Largest group of doctors in the country warns the GOP doesn’t have any real health care plans

Republicans are forging ahead with Obamacare repeal before they have any idea what to replace it with.

CREDIT: AP Photo/Pablo Martinez Monsivais
CREDIT: AP Photo/Pablo Martinez Monsivais

The largest group of doctors in the country is cautioning Republican leaders to come up with a real plan to replace Obamacare before forging ahead with repeal.

On Tuesday, Republicans took the first step toward rolling back the law, introducing a budget resolution that will allow Congress to sidestep a Democratic filibuster and dismantle key parts of Obamacare. Republican leaders have signaled they plan to use this budget process to produce legislation by January 27 that includes repealing portions of health reform.

But repealing Obamacare is the easy part. What to do next is much harder — and GOP lawmakers don’t have that part figured out.

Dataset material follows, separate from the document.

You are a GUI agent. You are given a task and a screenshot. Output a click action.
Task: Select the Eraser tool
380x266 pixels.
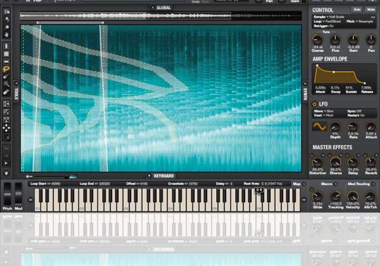[x=7, y=92]
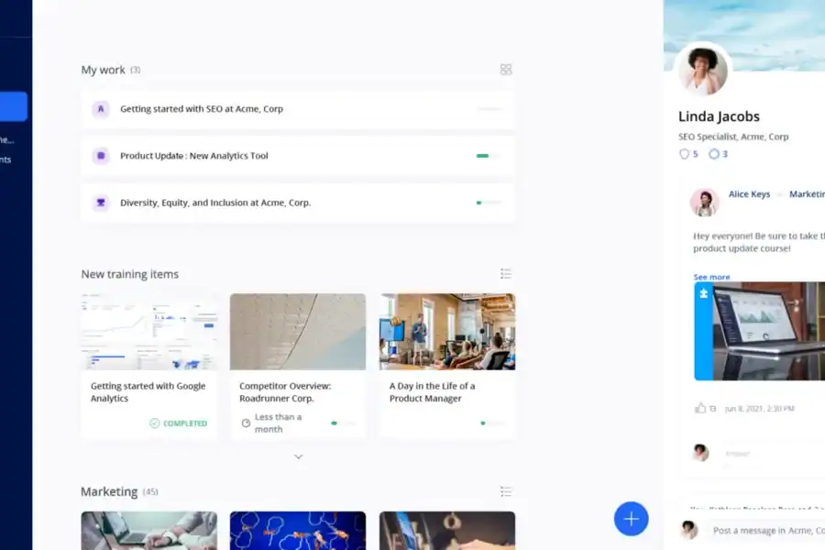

Although Republicans have been railing against Obamacare for the better part of six years, they haven’t come up with any concrete policy ideas to reshape our nation’s complicated insurance industry and prevent 20 million Americans from losing the health coverage they gained under Obamacare. GOP leaders have never been able to coalesce around a meaningful plan.


Instead, Republicans have suggested they’ll throw the insurance industry into chaos by repealing Obamacare now and figuring out how to replace it later. This strategy, dubbed “repeal and delay,” threatens to create widespread uncertainty in the industry as major insurers will be unclear where the country might be headed with its national health care policy.

That’s pretty concerning to the American Medical Association — one of the most powerful lobbying groups in the United States — which sent a letter to Republican leaders on Tuesday urging a different approach.

“Policymakers should lay out for the American people, in reasonable detail, what will replace current policies.”

Before rushing to repeal Obamacare, Republican leaders in Congress need to come up with a real plan that has enough details to prove it will be better than the existing realities under the health care law, the AMA wrote.

“Policymakers should lay out for the American people, in reasonable detail, what will replace current policies,” the letter reads. “Patients and other stakeholders should be able to clearly compare current policy to new proposals so they can make informed decisions about whether it represents a step forward in the ongoing process of health reform.”


That’s a tall order for the GOP — particularly considering that every Republican alternative to Obamacare put forward over the past several years has been projected to result in fewer Americans having access to insurance.

The AMA, hardly known for its progressive policy positions, isn’t the only major conservative-leaning group cautioning against the GOP’s “repeal and delay” approach.

Scholars from the American Enterprise Institute, a prominent libertarian think tank, published a piece in Health Affairs on Tuesday arguing that “repeal and delay” is the wrong path forward because it “carries too much risk” and “is unlikely to produce a coherent reform of health care in the United States.”

Some Republican lawmakers themselves have expressed concerns about the strategy, cautioning against a hasty Obamacare repeal without a clear plan for preventing widespread destabilization in the insurance market.


“If Congress fails to vote on a replacement at the same time as repeal, the repealers risk assuming the blame for the continued unraveling of Obamacare,” GOP Sen. Rand Paul wrote in an op-ed published Tuesday.

Nonetheless, GOP leaders appear to be barreling forward. Vice President-elect Mike Pence is scheduled to speak with Republicans on Wednesday to shore up support for moving forward with Obamacare repeal. And under the current budget reconciliation plan, four congressional committees have just three weeks to write the legislation that will serve as a the major mechanism for repealing large portions of Obamacare — hardly enough time to solve the Obamacare replacement question that’s plagued the GOP for six years.